These Video Game NPCs SUCK!

3. Cedric The Owl - Kings Quest V

These NPCs Suck
Sierra Entertainment

Don't you absolutely hate it when someone comments "oh be careful" after you've just slipped up or slid down the stairs face first? It's like cheers mate I'm sure my fractured collarbone needed the obvious pointed out, tell you what, just for you I'll make sure to never make a mistake again because hoo boy it's not worked out for me. What a plum duff I feel.

Therefore you can imagine the face I made when I realized that Cedric the Owl from Kings Quest V was basically the embodiment of this. It kind of looked as if a lemon could taste itself.

Cedric here is the winner of "dumbest s**t with wings" of the year, every year, as not only will he constantly stop the action to tell you of things so painfully obvious they could break your bones, but he will always, without fail, tell you to "look out" after you've committed to your actions and have likely found yourself dead at the hands of whatever it was that you were curious enough to poke, prod or attack.

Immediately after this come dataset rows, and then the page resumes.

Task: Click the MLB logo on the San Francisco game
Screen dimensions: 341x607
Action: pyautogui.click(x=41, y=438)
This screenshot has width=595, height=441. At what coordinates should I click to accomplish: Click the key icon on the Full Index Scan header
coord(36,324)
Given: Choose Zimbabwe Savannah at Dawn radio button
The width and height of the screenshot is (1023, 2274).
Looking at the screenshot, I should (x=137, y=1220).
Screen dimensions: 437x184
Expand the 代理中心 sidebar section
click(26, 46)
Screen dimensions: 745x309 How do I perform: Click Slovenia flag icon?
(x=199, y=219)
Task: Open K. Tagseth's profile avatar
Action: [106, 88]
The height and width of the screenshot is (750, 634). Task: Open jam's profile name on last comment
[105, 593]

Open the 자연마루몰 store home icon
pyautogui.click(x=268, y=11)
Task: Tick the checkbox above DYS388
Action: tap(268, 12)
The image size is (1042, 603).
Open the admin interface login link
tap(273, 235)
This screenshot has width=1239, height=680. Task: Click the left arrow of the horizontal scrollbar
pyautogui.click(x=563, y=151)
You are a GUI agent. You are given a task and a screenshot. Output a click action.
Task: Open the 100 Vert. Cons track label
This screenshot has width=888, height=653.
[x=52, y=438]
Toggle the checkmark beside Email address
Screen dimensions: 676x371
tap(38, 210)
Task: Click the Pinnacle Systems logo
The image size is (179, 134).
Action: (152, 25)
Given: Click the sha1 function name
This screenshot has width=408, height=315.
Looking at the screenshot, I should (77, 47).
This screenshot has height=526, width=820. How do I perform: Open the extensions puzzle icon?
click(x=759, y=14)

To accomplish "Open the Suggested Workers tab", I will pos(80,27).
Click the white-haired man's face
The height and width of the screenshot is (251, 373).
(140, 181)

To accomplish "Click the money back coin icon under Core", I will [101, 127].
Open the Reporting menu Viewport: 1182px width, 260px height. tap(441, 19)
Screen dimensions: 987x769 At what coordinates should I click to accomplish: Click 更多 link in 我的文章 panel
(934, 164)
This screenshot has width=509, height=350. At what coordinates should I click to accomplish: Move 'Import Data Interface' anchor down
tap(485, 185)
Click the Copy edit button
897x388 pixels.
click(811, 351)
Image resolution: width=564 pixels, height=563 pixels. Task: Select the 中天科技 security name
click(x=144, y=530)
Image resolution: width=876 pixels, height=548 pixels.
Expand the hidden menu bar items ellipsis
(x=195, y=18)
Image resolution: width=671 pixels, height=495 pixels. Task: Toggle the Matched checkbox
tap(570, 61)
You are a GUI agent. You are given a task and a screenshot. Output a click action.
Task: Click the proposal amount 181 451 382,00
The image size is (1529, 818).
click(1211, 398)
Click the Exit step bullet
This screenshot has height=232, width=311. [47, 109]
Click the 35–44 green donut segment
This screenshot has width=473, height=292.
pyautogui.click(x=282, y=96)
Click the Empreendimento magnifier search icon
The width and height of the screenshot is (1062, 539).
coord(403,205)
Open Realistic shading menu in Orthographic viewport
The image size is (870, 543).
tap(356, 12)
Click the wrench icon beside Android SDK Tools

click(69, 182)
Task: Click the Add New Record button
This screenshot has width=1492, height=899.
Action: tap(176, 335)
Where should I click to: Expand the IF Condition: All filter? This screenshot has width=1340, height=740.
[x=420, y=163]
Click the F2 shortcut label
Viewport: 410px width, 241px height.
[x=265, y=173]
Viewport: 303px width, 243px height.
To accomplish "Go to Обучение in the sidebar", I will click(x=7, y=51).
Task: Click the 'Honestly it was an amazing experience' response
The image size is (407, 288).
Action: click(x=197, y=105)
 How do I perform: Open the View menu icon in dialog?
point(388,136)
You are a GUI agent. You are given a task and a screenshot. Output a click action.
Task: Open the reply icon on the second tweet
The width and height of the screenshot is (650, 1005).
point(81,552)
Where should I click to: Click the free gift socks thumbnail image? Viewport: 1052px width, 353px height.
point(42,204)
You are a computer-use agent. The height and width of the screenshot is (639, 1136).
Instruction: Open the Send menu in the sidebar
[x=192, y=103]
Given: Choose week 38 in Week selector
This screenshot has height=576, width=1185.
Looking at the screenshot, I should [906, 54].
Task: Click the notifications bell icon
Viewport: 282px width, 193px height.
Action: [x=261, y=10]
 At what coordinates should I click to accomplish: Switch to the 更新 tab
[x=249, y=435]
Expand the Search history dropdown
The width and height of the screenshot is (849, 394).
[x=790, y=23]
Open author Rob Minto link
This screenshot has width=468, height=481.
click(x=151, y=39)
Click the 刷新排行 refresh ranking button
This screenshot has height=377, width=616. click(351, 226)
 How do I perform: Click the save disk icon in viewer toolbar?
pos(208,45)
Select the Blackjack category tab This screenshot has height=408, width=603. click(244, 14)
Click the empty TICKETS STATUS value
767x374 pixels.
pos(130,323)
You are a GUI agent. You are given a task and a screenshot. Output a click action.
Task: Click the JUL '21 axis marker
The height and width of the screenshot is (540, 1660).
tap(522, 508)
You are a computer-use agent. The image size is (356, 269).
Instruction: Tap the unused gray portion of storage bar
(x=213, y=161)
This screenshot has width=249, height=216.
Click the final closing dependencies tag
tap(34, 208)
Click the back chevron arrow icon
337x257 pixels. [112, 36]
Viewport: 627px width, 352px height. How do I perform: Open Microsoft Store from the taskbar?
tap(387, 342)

You're lucky the deaths in this game are so funny that you'd want to see them Cedric, but even then, your nanny-state hand-holding and "oooh watch out love" attitude is such a killjoy that it threatens the fun this game has to offer at every level. Making matters worse is the fact that you have to rescue this birdbrain several times throughout the game and in return, he offers, well precisely nothing of use.

Cedric, in short, is the equivalent of putting training wheels on a burning car that's just crashed.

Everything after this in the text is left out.